ASSIGNED TASK >> Where in the material does the word "computer" appear? Copy each line that has it.

[Opening DATA SHOWN section]

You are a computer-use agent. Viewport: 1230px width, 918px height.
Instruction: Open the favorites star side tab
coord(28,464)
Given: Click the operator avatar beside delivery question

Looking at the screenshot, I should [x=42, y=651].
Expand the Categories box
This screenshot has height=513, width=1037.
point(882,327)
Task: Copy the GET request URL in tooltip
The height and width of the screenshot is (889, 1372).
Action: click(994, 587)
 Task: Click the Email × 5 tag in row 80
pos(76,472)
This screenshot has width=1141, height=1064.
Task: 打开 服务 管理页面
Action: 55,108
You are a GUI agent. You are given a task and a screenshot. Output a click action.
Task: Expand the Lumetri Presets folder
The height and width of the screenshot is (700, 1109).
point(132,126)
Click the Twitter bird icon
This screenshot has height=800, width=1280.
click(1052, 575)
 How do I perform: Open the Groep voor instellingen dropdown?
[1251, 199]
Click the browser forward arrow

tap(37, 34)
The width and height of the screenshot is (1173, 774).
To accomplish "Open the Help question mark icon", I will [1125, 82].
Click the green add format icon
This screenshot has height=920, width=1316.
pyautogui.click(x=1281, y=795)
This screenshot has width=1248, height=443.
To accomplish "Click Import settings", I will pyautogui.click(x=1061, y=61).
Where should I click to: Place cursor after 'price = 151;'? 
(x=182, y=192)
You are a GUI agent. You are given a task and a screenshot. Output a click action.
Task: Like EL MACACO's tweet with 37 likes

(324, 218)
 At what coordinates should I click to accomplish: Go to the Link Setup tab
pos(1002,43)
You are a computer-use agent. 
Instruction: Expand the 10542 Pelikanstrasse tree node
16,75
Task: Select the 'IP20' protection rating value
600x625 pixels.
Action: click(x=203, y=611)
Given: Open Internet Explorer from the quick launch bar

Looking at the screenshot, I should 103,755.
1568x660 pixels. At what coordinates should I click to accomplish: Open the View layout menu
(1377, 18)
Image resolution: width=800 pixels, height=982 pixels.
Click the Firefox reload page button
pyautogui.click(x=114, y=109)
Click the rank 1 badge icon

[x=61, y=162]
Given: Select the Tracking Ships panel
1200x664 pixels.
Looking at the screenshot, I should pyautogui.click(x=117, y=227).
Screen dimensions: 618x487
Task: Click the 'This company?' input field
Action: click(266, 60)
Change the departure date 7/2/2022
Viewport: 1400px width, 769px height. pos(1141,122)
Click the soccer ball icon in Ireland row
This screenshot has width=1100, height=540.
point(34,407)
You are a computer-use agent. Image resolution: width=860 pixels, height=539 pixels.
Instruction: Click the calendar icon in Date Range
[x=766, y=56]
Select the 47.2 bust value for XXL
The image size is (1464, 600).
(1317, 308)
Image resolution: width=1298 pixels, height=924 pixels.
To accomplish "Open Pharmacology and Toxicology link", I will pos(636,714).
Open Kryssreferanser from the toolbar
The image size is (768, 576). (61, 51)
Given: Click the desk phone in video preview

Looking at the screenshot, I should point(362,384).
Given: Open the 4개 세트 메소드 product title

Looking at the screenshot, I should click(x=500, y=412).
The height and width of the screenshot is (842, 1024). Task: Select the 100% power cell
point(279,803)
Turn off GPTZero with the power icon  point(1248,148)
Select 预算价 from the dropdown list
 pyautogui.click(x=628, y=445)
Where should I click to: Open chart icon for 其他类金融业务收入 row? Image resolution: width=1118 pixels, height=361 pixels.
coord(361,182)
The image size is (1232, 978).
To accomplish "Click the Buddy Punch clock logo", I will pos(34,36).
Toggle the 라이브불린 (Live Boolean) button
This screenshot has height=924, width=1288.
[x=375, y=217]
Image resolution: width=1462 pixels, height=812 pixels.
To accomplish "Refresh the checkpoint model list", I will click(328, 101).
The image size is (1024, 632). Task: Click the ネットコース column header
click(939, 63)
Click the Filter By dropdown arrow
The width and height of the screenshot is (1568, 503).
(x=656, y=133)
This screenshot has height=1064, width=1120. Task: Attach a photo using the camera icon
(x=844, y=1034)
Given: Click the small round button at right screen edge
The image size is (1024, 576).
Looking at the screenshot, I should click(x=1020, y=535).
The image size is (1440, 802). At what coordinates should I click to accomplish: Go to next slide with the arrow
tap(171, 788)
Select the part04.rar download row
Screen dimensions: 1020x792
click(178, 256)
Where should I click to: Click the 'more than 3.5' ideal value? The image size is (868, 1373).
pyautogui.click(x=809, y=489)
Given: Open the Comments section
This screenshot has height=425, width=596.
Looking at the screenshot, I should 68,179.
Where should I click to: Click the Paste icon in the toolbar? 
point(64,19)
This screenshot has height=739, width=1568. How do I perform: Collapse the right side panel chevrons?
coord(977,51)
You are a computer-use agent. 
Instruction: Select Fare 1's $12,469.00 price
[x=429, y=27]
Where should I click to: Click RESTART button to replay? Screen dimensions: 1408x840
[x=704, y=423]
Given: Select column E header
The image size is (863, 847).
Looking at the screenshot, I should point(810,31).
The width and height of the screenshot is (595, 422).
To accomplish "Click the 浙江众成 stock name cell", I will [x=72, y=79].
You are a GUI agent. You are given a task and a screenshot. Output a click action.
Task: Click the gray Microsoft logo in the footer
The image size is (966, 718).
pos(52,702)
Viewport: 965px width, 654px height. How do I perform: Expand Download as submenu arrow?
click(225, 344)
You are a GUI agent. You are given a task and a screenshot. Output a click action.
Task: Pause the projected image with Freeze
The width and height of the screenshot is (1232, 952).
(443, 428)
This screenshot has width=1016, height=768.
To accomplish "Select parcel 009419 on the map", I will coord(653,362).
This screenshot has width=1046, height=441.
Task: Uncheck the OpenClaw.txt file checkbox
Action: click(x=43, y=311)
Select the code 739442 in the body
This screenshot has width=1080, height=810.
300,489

[Closing DATA SHOWN section]

TASK RESULT >>
You are a computer-use agent. Viewport: 1230px width, 918px height.
You are a computer-use agent. 
You are a computer-use agent. Image resolution: width=860 pixels, height=539 pixels.
You are a computer-use agent. 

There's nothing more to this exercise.